■ Work item
Please find the line that holds "This screenshot has width=1280, height=720." below and reproduce it, along with every line after it through the end, exactly and without pictures.

Screenshot grounding data
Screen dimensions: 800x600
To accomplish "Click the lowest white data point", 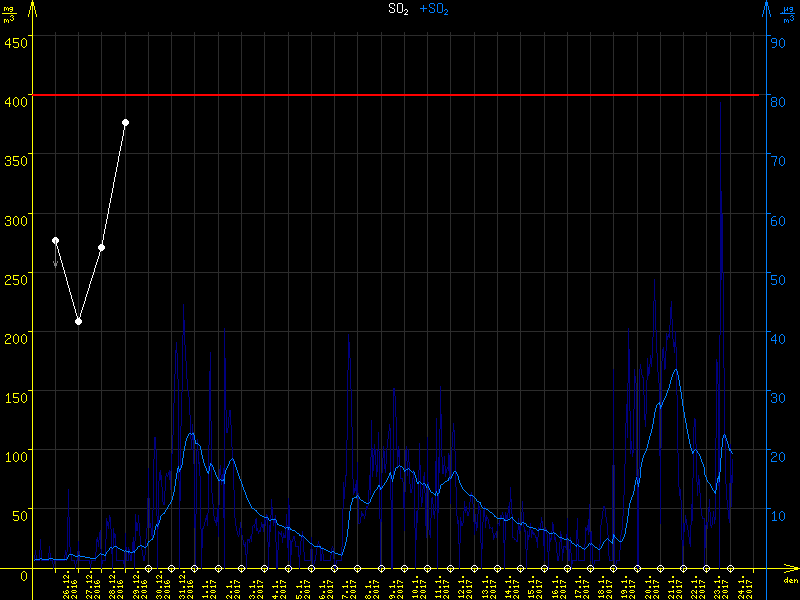I will point(78,321).
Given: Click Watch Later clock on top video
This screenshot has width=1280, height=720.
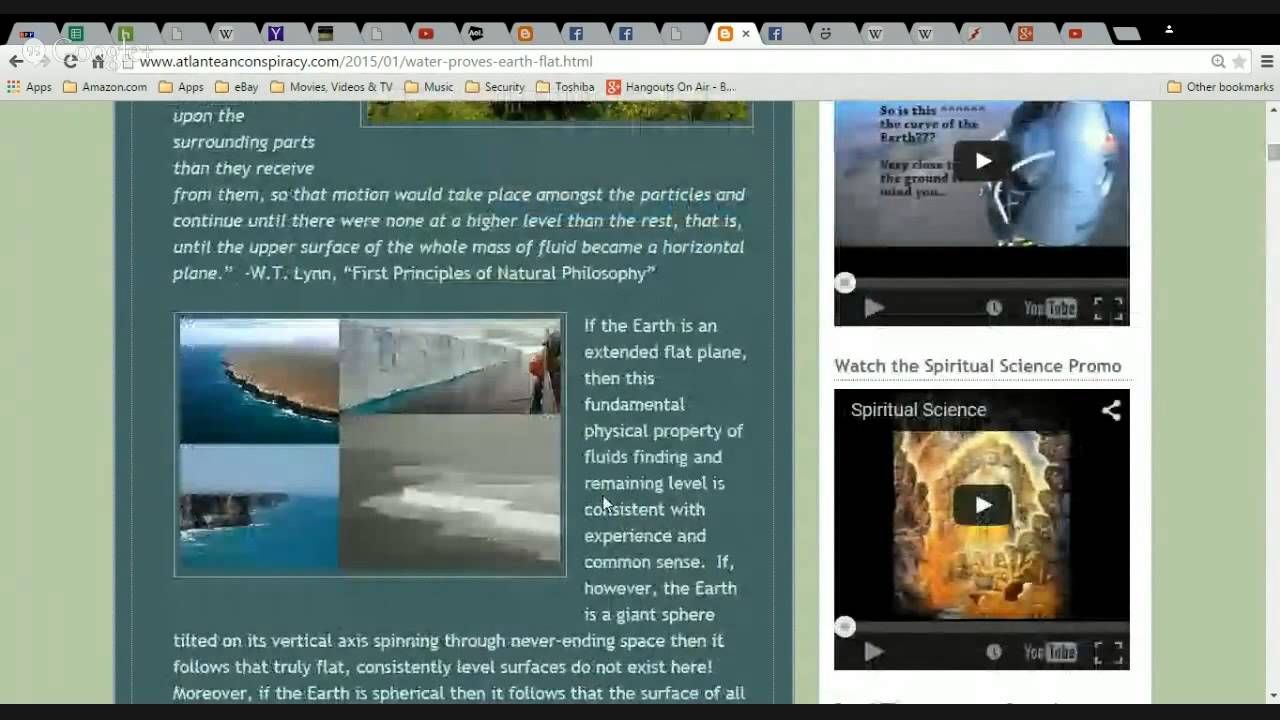Looking at the screenshot, I should (x=993, y=308).

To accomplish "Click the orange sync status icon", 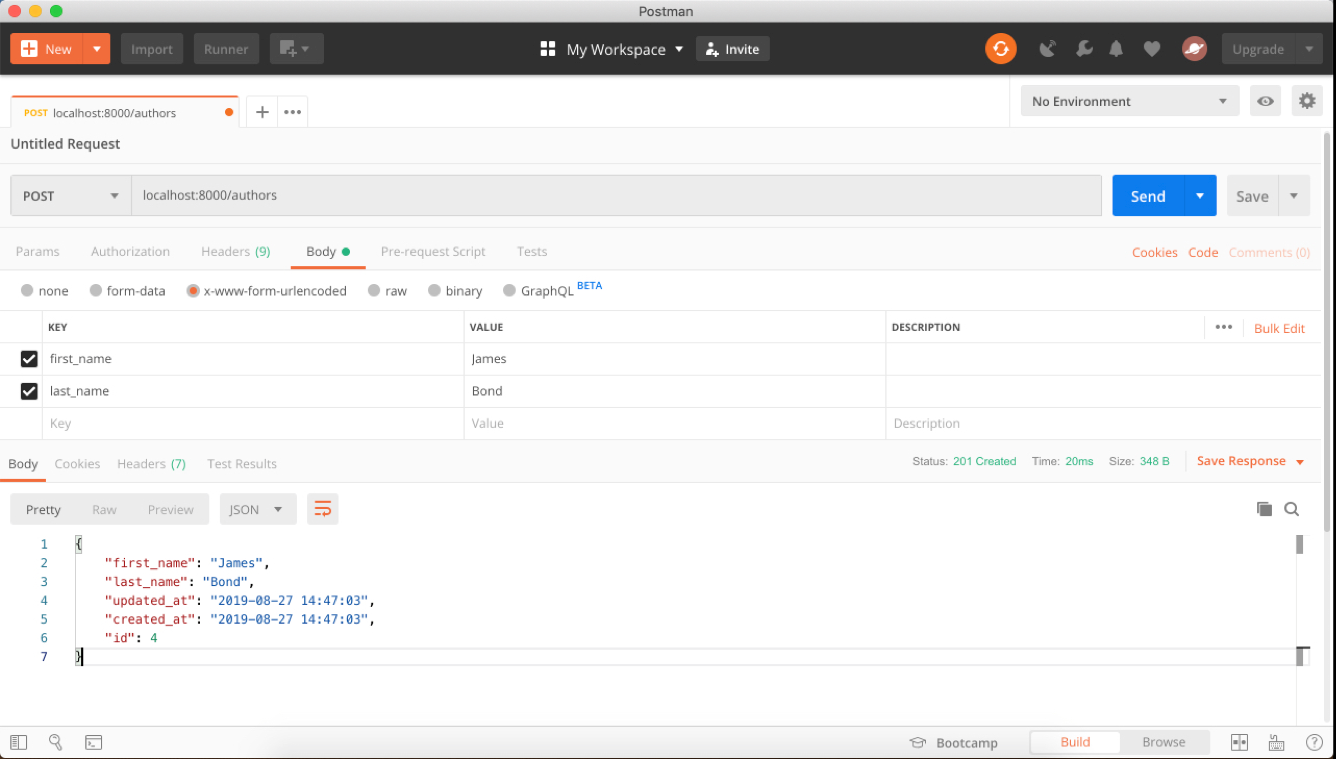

■ Expected output
This screenshot has width=1280, height=720.
Looking at the screenshot, I should (x=993, y=308).

To accomplish "Click the orange sync status icon", 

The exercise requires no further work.